Madde metnindeki “Ara seçim her seçim döneminde bir defa yapılır ve genel seçimden 30 ay geçmedikçe araseçime gidilemez” ifadesi çıkartılması hükme bağlandı.
.
Ancak kanuna göre araseçim eski adaylarla yapılacaktı.
Bunun üzerine AK Parti listesinden ilk sırada seçime giren Merdan Gül istifa etti.
.
Yerine Erdoğan aday gösterildi.
Artık Erdoğan’ın önünde engel kalmamıştı.

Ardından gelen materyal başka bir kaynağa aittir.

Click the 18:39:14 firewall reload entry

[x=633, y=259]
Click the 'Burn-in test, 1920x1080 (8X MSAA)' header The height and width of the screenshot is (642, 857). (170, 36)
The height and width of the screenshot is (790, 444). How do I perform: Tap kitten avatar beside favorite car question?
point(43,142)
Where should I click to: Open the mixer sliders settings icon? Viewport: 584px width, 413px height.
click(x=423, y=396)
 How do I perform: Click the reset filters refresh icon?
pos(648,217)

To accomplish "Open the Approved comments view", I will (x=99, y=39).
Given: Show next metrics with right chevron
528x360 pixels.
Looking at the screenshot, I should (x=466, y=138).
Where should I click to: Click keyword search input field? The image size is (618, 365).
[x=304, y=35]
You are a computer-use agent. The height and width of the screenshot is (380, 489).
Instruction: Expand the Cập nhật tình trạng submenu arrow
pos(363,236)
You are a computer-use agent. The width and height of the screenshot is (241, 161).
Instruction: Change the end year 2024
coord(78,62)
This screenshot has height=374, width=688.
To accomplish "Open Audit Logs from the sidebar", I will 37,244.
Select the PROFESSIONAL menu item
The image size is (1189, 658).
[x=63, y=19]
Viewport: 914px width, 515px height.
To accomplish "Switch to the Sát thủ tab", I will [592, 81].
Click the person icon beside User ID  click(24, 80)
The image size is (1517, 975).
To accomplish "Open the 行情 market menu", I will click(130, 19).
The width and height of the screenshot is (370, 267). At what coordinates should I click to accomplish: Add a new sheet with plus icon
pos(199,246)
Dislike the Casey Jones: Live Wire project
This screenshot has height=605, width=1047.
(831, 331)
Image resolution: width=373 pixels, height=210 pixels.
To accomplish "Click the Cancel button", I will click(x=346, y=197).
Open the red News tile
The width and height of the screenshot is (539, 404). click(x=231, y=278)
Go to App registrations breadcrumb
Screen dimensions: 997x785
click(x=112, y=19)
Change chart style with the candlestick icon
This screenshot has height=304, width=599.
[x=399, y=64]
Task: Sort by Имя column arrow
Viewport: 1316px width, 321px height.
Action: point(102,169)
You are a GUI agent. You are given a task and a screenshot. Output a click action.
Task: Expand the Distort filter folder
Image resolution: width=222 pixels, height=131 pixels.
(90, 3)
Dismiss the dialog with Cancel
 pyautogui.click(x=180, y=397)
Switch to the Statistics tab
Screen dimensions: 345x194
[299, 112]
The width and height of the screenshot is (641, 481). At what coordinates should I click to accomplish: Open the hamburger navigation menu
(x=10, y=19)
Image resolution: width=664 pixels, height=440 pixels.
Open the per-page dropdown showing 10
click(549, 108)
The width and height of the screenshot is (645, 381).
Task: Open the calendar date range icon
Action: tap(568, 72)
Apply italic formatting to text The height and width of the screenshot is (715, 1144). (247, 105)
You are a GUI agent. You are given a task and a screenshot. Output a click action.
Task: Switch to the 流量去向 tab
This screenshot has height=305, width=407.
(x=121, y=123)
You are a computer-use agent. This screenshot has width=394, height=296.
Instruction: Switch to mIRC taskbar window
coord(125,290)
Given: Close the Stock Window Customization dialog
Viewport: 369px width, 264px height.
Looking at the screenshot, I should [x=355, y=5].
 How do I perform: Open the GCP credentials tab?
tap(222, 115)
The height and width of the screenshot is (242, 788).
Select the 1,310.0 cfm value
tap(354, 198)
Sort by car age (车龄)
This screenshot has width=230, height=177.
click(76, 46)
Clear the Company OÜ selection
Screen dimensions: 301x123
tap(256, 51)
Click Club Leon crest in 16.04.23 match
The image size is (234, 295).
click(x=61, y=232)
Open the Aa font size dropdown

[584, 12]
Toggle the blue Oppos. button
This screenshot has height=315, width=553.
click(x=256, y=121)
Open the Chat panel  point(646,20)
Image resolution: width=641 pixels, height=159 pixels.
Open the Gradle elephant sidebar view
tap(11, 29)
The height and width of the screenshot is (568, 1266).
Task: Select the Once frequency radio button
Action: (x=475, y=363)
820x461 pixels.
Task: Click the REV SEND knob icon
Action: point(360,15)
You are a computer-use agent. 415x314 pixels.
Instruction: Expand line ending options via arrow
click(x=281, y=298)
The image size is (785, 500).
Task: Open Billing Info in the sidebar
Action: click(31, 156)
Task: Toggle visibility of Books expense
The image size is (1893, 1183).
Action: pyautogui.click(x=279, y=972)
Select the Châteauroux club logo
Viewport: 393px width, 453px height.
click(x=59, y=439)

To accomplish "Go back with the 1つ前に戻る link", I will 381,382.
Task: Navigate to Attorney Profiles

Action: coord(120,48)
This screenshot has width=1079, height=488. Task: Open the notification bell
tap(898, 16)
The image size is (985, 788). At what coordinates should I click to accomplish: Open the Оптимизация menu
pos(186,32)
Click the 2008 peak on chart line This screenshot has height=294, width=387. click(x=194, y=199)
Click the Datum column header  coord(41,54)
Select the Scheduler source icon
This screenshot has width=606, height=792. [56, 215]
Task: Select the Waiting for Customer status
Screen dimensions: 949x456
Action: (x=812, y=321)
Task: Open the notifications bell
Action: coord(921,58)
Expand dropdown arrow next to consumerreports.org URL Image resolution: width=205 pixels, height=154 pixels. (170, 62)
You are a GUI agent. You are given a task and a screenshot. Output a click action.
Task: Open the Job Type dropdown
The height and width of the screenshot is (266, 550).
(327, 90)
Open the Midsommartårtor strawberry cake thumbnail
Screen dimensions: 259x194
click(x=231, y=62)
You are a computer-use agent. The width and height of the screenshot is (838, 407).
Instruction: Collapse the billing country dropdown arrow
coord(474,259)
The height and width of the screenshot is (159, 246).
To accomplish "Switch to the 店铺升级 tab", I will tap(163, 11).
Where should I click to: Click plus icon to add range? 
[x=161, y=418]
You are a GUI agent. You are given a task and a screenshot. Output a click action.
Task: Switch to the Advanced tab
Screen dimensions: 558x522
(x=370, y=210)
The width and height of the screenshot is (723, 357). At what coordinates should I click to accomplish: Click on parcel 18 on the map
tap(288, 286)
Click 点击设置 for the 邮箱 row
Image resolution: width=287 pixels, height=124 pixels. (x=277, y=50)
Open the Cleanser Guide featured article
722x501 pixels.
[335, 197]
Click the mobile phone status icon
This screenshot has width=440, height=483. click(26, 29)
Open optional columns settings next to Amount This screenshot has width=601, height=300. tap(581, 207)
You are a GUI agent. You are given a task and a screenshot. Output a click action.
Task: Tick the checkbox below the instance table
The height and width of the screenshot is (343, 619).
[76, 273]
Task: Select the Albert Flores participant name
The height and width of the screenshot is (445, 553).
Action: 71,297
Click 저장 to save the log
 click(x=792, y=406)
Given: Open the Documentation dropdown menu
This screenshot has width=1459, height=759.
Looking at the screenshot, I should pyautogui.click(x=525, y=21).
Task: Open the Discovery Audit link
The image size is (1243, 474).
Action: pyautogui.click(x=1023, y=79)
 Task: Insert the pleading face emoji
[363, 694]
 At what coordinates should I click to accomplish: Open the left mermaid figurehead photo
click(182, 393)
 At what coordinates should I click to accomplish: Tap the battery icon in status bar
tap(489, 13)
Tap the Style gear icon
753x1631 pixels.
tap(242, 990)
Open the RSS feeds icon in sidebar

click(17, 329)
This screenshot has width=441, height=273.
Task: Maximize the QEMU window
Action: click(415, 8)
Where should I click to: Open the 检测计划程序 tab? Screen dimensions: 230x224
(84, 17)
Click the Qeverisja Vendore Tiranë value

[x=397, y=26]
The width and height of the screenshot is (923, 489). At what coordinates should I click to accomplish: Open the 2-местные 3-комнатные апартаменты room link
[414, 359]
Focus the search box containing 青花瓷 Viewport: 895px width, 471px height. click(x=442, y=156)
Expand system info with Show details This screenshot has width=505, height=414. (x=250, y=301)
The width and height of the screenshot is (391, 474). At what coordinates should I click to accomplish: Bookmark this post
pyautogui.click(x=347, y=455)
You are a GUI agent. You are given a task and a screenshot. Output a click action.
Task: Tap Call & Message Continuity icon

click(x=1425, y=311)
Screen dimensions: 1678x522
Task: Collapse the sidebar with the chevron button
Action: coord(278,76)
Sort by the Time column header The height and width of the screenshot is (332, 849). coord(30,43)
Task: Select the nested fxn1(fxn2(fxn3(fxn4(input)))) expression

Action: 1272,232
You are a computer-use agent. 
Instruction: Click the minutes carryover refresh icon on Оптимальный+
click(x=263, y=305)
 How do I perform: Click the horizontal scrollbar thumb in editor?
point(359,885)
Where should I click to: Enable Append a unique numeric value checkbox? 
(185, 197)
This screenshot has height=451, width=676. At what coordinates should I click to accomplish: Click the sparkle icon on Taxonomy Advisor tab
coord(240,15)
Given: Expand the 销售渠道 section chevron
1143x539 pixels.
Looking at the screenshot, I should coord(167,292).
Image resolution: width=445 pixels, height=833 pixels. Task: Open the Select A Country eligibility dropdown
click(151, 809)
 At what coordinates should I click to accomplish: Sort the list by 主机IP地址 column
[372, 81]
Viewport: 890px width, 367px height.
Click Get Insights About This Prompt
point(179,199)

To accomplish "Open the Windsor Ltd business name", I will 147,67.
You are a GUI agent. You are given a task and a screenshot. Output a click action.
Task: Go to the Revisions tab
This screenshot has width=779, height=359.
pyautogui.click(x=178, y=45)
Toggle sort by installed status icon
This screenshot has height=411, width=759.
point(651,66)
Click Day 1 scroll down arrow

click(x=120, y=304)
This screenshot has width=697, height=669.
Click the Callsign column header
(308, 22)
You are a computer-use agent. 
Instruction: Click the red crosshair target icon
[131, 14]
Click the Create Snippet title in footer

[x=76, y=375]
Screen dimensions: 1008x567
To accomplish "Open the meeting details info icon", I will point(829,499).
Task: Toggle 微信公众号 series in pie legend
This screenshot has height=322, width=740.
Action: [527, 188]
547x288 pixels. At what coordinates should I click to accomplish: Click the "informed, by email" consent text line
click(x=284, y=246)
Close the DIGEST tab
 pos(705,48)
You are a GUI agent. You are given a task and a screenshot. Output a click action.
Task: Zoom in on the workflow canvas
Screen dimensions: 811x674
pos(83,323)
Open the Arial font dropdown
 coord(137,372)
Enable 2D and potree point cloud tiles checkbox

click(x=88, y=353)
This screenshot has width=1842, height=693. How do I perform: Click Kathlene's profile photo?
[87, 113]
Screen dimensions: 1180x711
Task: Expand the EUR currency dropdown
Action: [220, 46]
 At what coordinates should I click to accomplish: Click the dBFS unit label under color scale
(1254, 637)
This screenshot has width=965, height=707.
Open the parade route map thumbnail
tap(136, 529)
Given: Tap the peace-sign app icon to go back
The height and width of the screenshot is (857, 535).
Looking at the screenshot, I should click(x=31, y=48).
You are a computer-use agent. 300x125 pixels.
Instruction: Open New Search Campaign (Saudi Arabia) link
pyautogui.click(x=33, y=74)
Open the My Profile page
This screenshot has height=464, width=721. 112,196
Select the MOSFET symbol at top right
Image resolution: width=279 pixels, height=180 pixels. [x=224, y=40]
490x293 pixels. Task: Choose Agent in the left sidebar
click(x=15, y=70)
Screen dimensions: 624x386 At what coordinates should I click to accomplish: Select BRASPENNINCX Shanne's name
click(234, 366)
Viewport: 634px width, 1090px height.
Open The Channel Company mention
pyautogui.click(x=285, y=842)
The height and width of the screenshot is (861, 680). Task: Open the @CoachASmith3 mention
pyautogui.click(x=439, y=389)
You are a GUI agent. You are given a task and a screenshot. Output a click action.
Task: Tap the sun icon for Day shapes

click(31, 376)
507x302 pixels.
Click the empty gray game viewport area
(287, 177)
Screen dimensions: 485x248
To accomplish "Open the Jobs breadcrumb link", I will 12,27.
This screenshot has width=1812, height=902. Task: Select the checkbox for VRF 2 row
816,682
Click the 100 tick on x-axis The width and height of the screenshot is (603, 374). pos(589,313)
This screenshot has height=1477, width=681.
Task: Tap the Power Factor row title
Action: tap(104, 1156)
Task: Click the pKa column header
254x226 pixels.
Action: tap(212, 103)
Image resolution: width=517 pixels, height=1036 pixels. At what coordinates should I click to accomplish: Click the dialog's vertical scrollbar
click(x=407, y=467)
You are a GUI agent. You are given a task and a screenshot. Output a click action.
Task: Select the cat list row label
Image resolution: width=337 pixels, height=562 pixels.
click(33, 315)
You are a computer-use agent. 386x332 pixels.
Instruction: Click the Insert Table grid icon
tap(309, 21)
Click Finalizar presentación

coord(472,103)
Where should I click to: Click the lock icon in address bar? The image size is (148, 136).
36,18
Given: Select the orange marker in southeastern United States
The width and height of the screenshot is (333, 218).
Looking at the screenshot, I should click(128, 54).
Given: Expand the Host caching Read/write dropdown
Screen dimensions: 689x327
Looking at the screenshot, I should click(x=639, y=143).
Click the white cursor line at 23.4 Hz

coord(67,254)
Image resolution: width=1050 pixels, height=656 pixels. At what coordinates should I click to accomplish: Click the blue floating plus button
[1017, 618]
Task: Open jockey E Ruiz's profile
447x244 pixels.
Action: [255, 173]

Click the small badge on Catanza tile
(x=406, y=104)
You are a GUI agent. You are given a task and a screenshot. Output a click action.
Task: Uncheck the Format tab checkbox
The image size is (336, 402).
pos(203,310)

Gönül rahatlığı ile seçime gidilebilirdi.
.
9 Mart 2003’te yenilenen ve yalnızca 4 partinin katıldığı araseçim sonucunda “Adalet ve Kalkınma Partisi Siirt’teki 3 milletvekilliğini de kazandı…”
.
Böylece AK Parti’nin milletvekili sayısı 365’e yükselirken,
Cumhuriyet Halk Partisi’nin milletvekili sayısı 177’e,
Bağımsızların sayısı ise 8’e düştü...
.
Aynı seçimde AK Partide 1. sıradan aday gösterilen Recep Tayyip Erdoğan da, Siirt’ten milletvekili seçilerek TBMM’ye girdi.
.
Sonrası mı?
.
Bu Anayasa maddelerinin değişikliği AK Parti ve CHP oylarıyla mecliste kabul edildi.
.
Cumhurbaşkanı Necdet Sezer yeni kabul edilen Anayasa maddelerini onaylamayarak “Veto” etti.
.
Meclise geri dönen maddeler, tekrar oylanarak CHP desteği ile aynen kabul edildi.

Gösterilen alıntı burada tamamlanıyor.